Eye For Film >> Movies >> Ali (2000) Film Review
Ali
Reviewed by: Angus Wolfe Murray
Biopics of incredibly famous living people are doomed from the start. There is always something not quite right, or left out, or whitewashed. The story of how Cassius Clay became Muhammad Ali and created his own myth is no exception.
At first sight, the Man In Black is completely wrong for the role. He's too thin, too tall, too Will. By a consistent and focused effort, he wins you over. It is a sensitive, intelligent and captivating performance.
Michael Mann could never be called a journeyman director, someone who fills in when a more creative spirit walks off the set. He is a true filmmaker, in the sense that he thinks visually. For example, he made The Insider, based on a true life corporate scandal, exciting to watch. Here, he does the same. Despite its length, the movie is never boring.
Aspects of Ali are hinted at, rather than explored. There is anger between father and son about his religious conversion and change of name. Malcolm X, who became his friend, is dropped because Elijah Muhammad, the sinister leader of The Nation of Islam, feels threatened by him. Lovers come and go, often as far as the altar, but there is little indication of an addictive womaniser. Angelo Dundee, his trainer whose influence was so important, is played by a very Jewish looking Ron Silver and restricted to the ring side.

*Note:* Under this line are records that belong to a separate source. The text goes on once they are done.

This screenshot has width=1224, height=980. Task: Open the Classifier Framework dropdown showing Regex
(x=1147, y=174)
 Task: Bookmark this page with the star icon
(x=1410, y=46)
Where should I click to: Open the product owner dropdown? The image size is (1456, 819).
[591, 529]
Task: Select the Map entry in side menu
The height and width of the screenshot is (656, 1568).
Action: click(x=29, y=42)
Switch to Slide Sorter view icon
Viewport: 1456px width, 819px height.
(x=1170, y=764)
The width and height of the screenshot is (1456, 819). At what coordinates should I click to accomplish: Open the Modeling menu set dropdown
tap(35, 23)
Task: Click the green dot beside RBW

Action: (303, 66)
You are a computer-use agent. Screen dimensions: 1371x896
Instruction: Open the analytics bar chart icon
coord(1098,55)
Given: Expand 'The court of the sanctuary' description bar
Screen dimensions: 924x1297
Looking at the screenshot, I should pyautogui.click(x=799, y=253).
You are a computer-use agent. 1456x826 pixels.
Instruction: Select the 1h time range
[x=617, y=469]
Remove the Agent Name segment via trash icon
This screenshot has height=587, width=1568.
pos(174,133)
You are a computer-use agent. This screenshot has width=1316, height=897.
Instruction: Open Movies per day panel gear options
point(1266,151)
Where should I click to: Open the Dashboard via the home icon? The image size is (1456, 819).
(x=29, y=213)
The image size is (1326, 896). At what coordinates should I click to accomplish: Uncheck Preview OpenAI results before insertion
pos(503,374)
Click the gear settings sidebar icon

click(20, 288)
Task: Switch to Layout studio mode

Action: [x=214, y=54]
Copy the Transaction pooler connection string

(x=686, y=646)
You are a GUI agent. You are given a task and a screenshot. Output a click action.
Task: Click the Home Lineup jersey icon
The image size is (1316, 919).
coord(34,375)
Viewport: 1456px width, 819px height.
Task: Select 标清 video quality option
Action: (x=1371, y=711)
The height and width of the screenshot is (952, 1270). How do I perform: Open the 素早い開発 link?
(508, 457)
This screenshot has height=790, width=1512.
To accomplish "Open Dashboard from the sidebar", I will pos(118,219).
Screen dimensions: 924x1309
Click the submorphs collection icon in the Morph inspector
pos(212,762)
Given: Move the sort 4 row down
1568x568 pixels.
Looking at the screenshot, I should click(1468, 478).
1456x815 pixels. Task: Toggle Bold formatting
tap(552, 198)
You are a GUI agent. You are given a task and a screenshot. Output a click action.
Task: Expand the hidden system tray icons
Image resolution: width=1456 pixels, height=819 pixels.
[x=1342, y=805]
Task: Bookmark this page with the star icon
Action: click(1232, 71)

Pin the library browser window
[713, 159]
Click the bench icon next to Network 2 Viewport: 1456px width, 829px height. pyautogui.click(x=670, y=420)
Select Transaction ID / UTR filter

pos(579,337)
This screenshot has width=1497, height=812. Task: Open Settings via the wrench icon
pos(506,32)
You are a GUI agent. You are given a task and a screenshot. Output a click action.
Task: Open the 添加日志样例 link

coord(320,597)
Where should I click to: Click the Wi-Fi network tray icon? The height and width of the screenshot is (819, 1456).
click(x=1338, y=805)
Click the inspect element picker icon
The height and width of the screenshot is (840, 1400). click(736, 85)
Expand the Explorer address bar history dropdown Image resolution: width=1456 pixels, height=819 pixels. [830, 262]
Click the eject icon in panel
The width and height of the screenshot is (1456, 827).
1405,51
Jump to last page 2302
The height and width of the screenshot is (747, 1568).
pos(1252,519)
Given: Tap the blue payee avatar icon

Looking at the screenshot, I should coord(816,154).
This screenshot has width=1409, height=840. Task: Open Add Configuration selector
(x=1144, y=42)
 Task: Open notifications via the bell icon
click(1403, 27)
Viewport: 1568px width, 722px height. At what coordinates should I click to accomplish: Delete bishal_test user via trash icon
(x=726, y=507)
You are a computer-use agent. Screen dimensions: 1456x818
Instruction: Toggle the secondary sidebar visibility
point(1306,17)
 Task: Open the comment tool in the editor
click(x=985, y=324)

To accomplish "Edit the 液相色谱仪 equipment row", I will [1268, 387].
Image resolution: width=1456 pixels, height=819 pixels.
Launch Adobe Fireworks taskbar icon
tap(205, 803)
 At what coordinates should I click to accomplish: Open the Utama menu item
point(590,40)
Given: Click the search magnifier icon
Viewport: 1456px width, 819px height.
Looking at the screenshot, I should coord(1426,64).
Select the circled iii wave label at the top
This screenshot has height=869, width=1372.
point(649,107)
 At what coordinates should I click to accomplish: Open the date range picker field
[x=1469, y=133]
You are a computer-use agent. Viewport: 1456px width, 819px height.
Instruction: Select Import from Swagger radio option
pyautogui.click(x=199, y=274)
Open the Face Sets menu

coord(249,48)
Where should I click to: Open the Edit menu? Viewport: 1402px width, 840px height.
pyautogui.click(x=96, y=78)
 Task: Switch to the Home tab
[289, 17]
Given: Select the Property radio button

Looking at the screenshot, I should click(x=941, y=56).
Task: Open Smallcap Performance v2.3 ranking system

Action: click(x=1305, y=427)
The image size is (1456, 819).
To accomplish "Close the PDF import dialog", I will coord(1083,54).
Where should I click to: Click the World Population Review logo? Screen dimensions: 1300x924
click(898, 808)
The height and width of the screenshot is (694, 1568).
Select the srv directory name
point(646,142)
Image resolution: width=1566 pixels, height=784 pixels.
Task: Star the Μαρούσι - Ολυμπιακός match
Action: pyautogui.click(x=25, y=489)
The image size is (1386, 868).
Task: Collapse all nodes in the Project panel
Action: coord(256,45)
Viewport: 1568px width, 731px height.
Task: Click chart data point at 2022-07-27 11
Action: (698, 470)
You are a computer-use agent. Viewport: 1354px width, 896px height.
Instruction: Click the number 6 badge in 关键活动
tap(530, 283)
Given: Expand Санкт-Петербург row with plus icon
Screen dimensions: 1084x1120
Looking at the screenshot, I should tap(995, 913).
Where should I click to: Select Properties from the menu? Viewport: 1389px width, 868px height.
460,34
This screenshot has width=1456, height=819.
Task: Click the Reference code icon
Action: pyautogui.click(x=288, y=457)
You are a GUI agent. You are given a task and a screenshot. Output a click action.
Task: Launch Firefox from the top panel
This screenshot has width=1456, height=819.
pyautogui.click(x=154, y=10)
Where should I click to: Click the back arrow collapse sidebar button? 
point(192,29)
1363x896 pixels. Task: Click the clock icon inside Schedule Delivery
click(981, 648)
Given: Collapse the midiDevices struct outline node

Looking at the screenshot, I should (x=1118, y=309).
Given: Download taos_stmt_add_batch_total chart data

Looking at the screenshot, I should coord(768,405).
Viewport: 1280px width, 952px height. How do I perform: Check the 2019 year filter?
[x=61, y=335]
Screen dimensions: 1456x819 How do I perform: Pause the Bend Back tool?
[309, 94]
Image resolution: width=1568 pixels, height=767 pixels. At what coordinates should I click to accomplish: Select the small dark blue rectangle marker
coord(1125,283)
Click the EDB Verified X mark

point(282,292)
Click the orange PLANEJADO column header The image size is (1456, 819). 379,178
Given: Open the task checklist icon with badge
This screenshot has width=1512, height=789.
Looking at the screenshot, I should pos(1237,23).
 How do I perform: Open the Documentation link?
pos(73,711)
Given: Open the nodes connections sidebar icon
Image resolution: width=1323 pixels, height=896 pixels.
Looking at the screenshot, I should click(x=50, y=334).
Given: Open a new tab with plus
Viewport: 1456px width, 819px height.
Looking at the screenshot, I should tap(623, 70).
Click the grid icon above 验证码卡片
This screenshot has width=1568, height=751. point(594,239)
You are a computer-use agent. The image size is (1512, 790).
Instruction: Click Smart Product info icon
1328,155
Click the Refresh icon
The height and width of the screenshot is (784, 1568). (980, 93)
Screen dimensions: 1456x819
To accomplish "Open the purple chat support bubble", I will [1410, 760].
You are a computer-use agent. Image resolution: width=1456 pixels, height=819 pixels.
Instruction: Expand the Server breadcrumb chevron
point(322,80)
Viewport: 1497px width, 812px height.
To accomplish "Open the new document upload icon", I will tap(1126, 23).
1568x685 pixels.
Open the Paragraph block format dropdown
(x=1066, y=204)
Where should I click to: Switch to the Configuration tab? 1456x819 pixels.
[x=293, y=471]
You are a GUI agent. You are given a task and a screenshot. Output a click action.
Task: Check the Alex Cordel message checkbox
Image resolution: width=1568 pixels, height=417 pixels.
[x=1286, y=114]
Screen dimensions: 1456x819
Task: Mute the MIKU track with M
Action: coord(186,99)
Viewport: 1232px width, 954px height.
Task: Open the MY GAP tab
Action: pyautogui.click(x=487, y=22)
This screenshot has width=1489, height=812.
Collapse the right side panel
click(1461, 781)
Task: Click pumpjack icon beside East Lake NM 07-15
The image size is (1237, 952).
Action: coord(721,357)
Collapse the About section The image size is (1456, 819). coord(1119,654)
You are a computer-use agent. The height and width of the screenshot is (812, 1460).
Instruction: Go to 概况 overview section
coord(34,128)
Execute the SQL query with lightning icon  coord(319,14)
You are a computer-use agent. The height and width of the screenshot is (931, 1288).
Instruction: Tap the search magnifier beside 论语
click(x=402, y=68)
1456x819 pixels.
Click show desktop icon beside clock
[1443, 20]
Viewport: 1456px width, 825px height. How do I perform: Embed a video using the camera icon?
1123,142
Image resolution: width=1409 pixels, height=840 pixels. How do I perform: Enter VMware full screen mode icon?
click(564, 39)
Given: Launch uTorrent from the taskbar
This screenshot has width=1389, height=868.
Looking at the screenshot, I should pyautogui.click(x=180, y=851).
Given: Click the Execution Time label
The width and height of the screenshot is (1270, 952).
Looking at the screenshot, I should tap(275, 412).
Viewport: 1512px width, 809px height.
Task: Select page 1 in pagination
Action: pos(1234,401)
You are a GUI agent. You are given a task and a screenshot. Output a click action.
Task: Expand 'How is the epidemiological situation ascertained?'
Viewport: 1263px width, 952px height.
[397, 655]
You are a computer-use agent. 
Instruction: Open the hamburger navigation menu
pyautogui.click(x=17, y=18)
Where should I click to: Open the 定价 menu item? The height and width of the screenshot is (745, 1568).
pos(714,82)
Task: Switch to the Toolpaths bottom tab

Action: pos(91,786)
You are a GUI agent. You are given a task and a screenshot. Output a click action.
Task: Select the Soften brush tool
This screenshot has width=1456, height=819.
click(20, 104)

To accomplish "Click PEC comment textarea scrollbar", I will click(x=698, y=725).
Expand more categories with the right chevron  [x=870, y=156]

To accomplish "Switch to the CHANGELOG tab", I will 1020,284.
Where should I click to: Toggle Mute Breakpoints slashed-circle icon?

The period of Ali's rise from The Louisville Lip to The Rumble In The Jungle was highly political. The Vietnam war raged, causing deeper questions of failure and moral inadequacy throughout the land. Black activists, such as the Panthers, were recruiting in the ghettos. Fascist law enforcers responded violently. There were riots and unlawful killings. Race hatred was aflame, fanned by the rhetoric of confrontation. The Kennedy brothers, Malcolm X and Martin Luther King were assassinated. America was on the brink of civil strife. Those in power felt the fear and abandoned restraint. For a moment, the ideals of peace, freedom and equality were locked into J Edgar Hoover's vault and forgotten. It was ugly. It was scary. African Americans discovered their roots and cried, "No more!"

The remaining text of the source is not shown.